The following market trends could be an explanation to this tendency: the number of people using the web is still increasing, traffic is shifting from desktop to mobile, and more users are doing transactions online.
What does this mean for SMEs?
Equity investors are certainly bullish about investing in tech startups, showing no signs of a slowdown. As a result a company such as Crozdesk, a fast growing online marketplace for web applications and SaaS, can benefit from that. Utilizing the before mentioned trends and building expertise in the SaaS industry, they can use their exposure to receive fairly large early-stage funding from investors.
The power of the crowd
Crowdfunding is the pooling of funds from a group of investors (or the public) to invest in a company. A sound example of this is Seedrs, an equity crowdfunding platform making it easy for people to invest online. The company raised £10m in July – £2.5m from their own platform, to launch into the US market and have now received a recent valuation of £30m, tripling their previous valuation.
Three years ago, Crowdfunding was a relatively unknown, an unsearched term. Now it is on the radar of most venture capital funds. Tech companies with strong consumer-facing products have seen significant increases in crowdfunded equity investment in the last few years. In 2013, some £193m were invested in peer-to-peer lending platforms in the UK – according to the recent Nesta report, ‘Understanding Alternative Finance’.
Crowdfunding can be an interesting way to fund a business. If you are a charity, JustGiving or CrowdFunder can help you fund for a ‘feel good’ factor. For those looking for a more bank-like investment, Zopa offers Peer-to-Peer loans to businesses, grading applicants based on risk. Alternatively, for those seeking angel investment style funding, there is Crowdcube. The good news here is: Crowdfunding just overtook angel networks in % of total deals in 2014. All in all crowdfunding remains a relatively new initiative, but is growing rapidly and poses a viable alternative form of SME funding!
Non-bank debt funding has exploded
After the economic crisis, banks have reduced their loan books and became more risk averse. This is because the ‘risky’ lending activities they practised before and during the crisis had left loan books exposed and was one of the less profitable arms of their portfolio.
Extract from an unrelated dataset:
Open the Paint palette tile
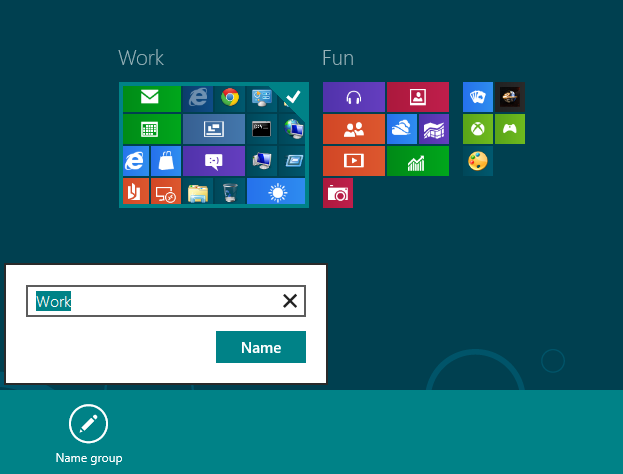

For the companies that they still provide financing to, borrowing rates have become uncompetitive, which in turn has caused the increase of alternative financial solutions. At Trade Finance Global, we offer lending that allows companies to import or export goods.
Today these alternative financiers have increased their presence in the tech sector to capture huge market shares. Due to the fact that the home industry they are serving is still booming – allowing the international trade financing sector to grow 5% per annum according to our own numbers – trade financing investors are able to close the funding gap and lend their finance capabilities to growing SMEs.
The rise of alternative trade financiers has helped bridge this gap that was left behind by risk-averse banks and will probably further increase in the years to come, building a strong relationship between the two sectors.